> **Passage provided**
+---+

Thus the aim of this study was to investigate whether hearing loss is associated with a firefighting career in Korea. A cross-sectional study was conducted to compare hearing thresholds of firefighters with two age-matched population-based data sets (one from a group of otologically screened normal Korean males (KONP (Korean otologically normal population)) with no noise exposure and one from a group of unscreened Korean males who had not been exposed to occupational noise (KNINEP (Korean non-industrial noise exposed population)).

METHODS

Subjects and Source Data

The subjects of this study were a total of 912 male firefighters (100%) who worked in 4 of the 23 local fire departments in Seoul, Korea. The four fire departments (Guro, Mapo, Gwanak, Gwangjin) were randomly selected by geographical region. Firefighters’ age ranged from 24 years to 59 years (mean age=44 years). The study included male firefighters only because of the small numbers of females (5%) in fire service. Since 2004, the annual audiometric testing for firefighters has been performed in three hospitals that were approved by the Korean Ministry of Employment and Labor. A standard pure-tone audiometric testing was conducted at frequencies at 0.5 kHz, 1 kHz, 2 kHz, 3 kHz, 4 kHz, and 6 kHz for both ears. HTLs were reported in 5-dB increments and HTLs were obtained between −10 dB and 90 dB.

+---+

> **Data listing**
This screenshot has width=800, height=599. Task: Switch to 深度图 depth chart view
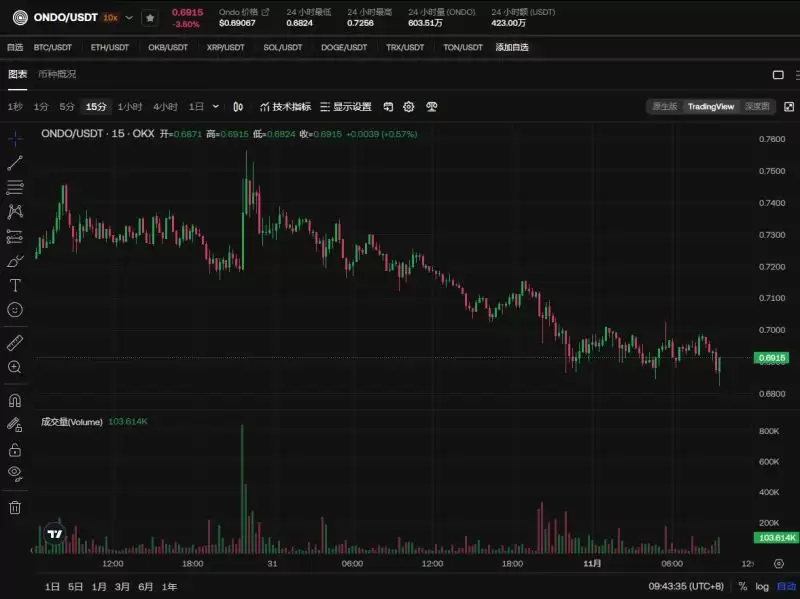(757, 106)
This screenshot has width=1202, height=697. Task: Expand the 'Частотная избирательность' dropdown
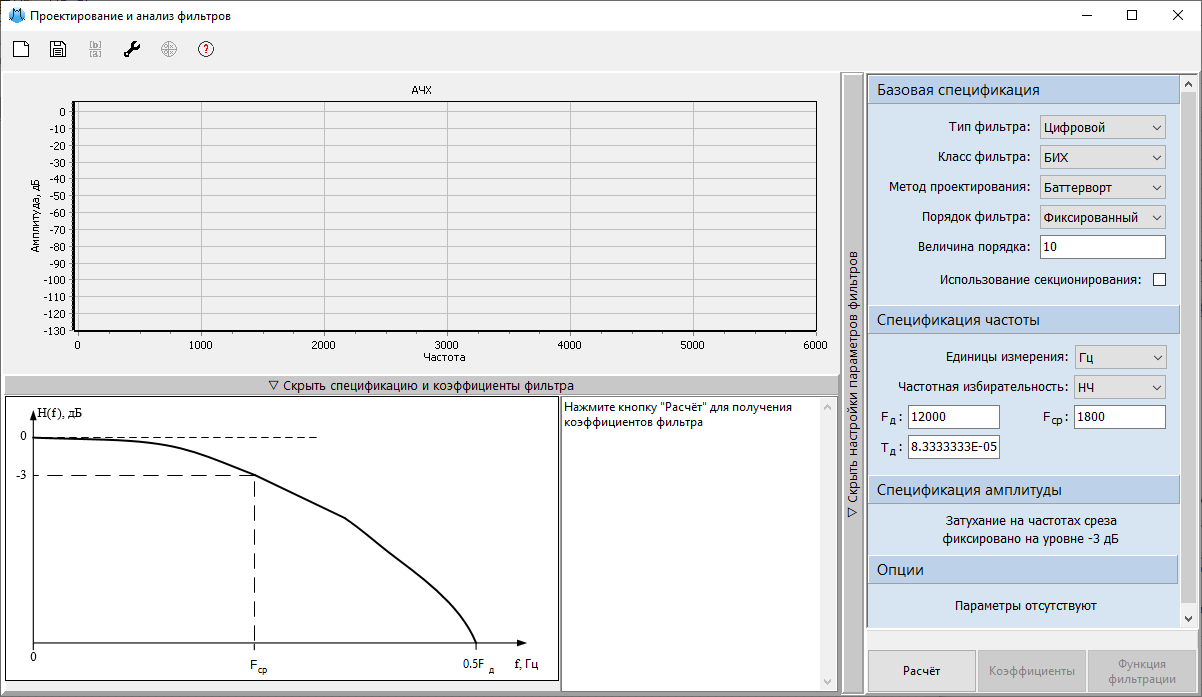coord(1120,387)
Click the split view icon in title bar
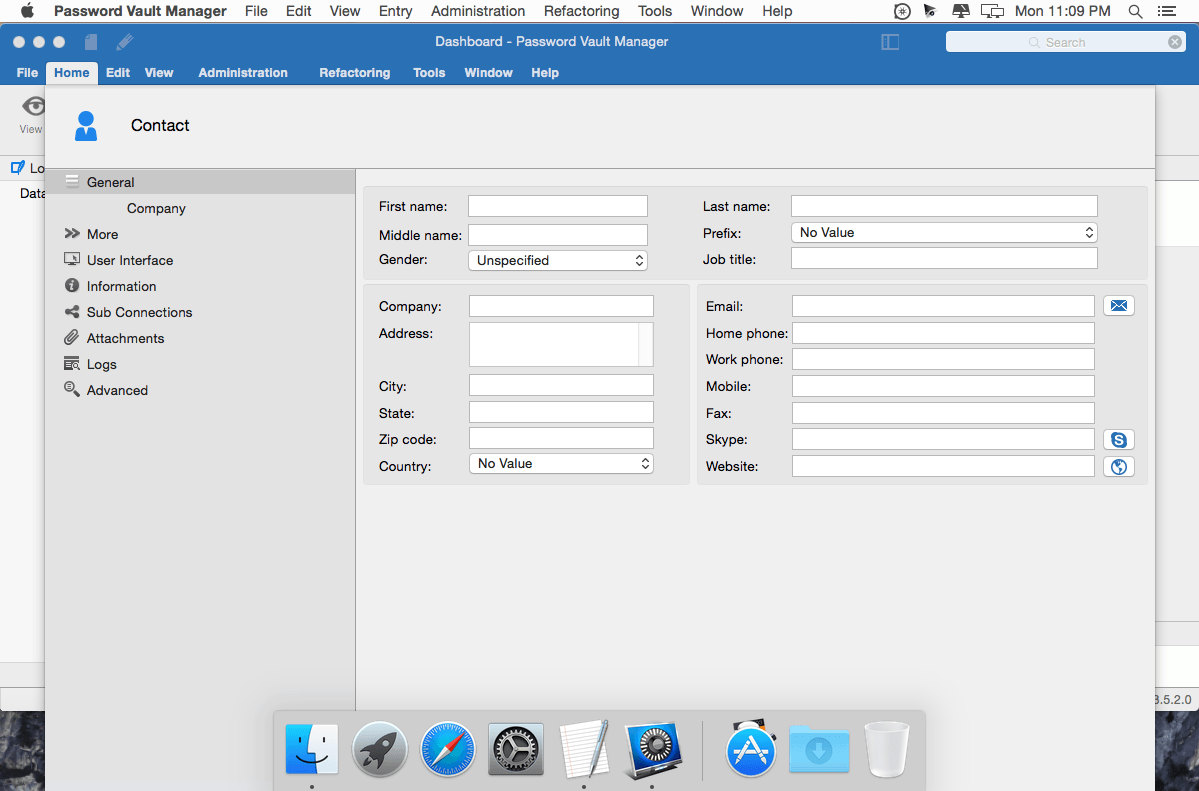Image resolution: width=1199 pixels, height=791 pixels. point(890,42)
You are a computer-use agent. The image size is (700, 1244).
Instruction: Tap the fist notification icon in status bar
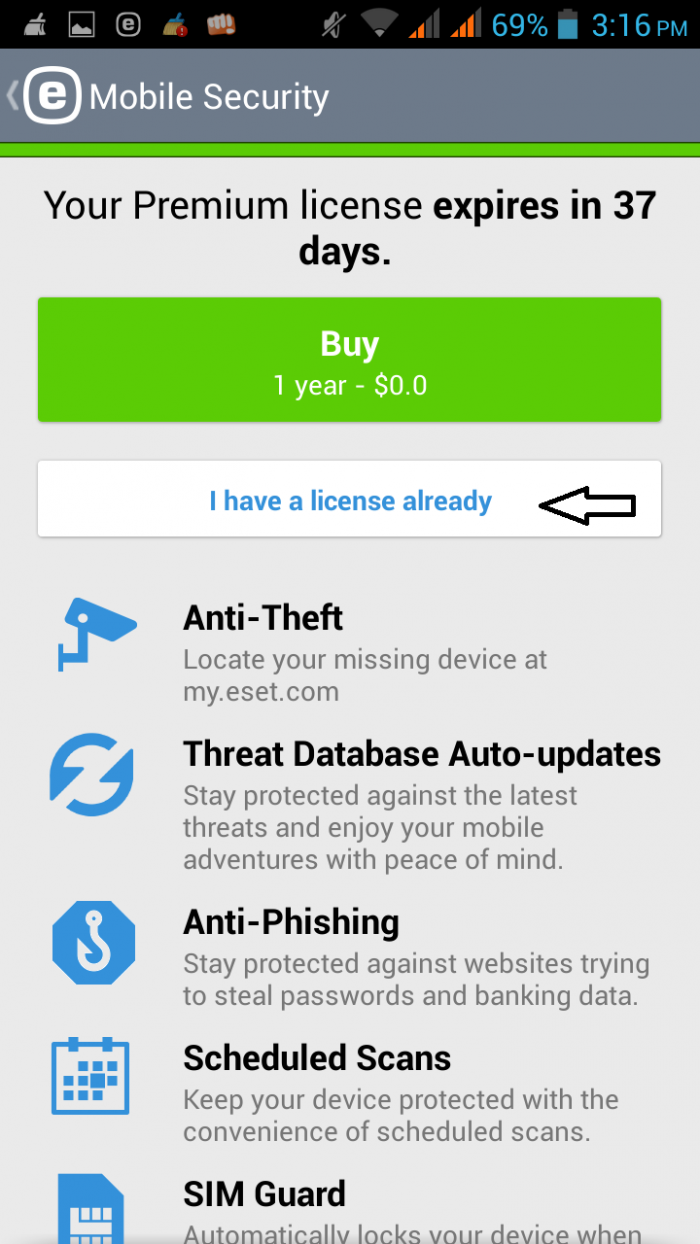click(x=221, y=25)
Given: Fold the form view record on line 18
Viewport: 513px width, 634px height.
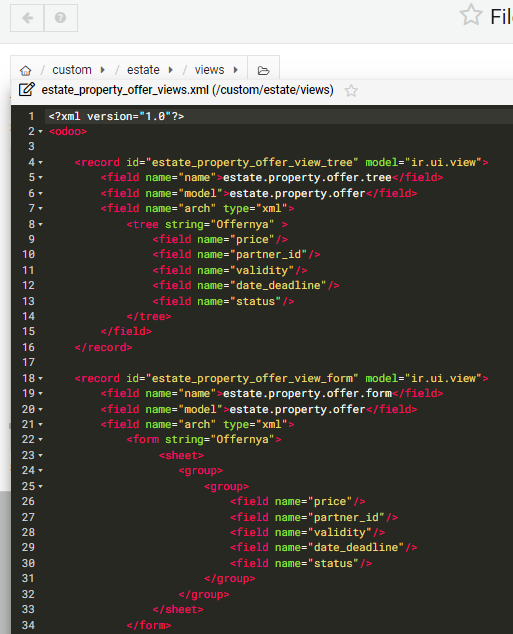Looking at the screenshot, I should pyautogui.click(x=40, y=378).
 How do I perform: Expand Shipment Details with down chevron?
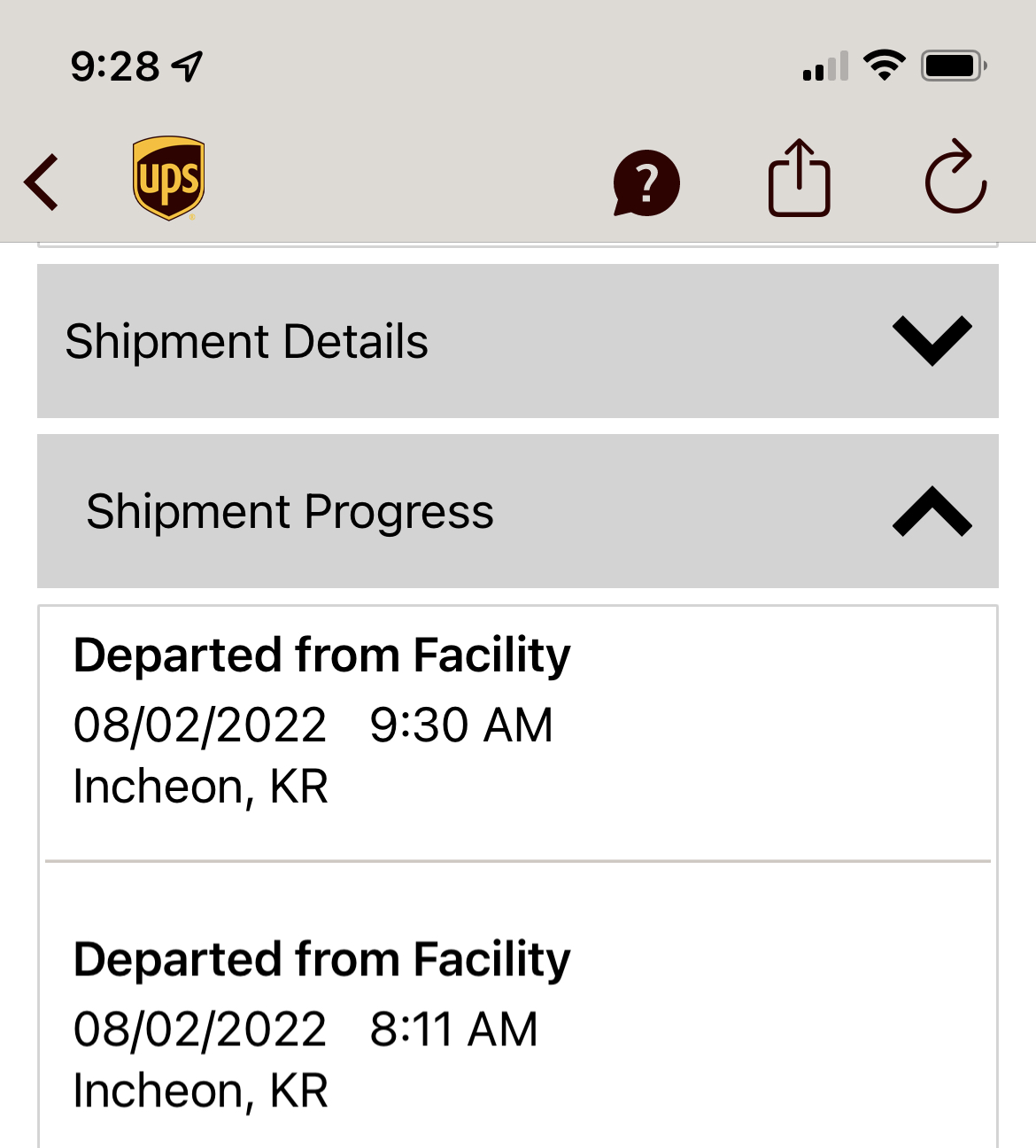(x=932, y=340)
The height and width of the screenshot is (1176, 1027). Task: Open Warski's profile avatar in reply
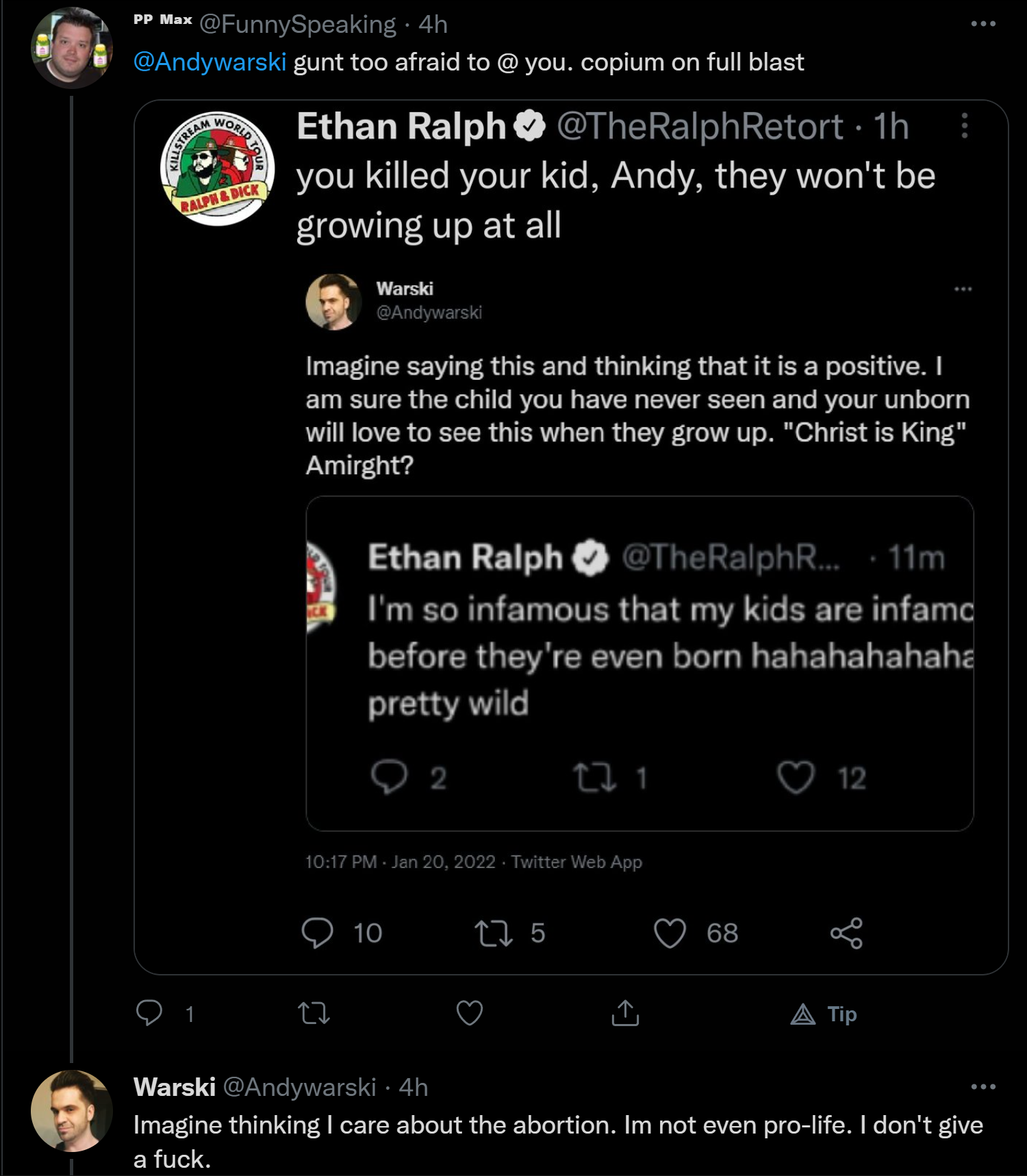[72, 1110]
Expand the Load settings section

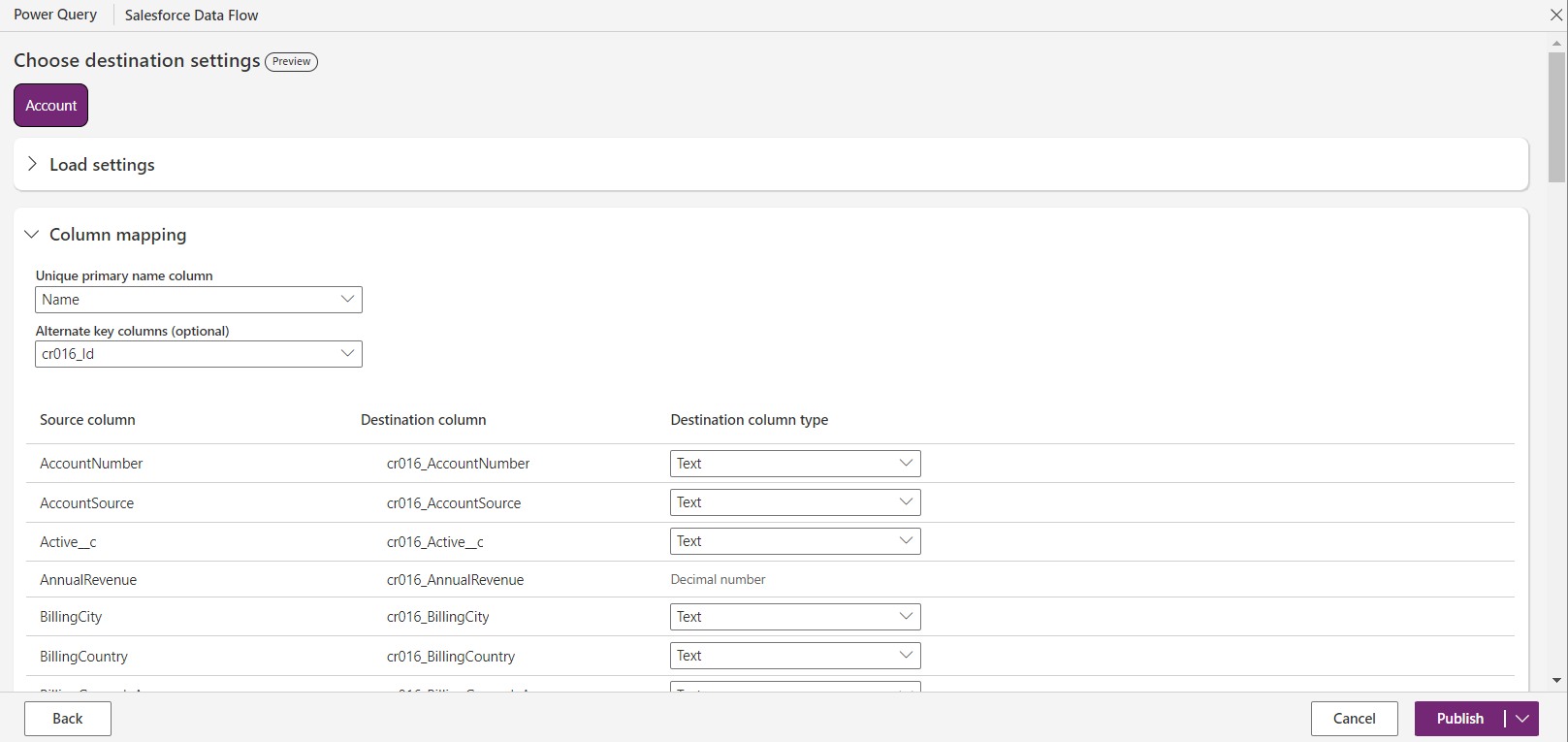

+---+

> **Work to complete**
• a. What age range of firefighters does the firefighter hearing study report?
• b. Please transcribe the part of the firefighter hearing study that opens with the words "Thus the aim" and closes with "noise exposed population)).".
• c. List every frequency at which the firefighter hearing study says pure-tone audiometric testing was conducted.
You can ignore the entries; they aren't needed here.

> **Expected results**
• a. 24 years to 59 years.

• b.
Thus the aim of this study was to investigate whether hearing loss is associated with a firefighting career in Korea. A cross-sectional study was conducted to compare hearing thresholds of firefighters with two age-matched population-based data sets (one from a group of otologically screened normal Korean males (KONP (Korean otologically normal population)) with no noise exposure and one from a group of unscreened Korean males who had not been exposed to occupational noise (KNINEP (Korean non-industrial noise exposed population)).

• c. 0.5 kHz, 1 kHz, 2 kHz, 3 kHz, 4 kHz, 6 kHz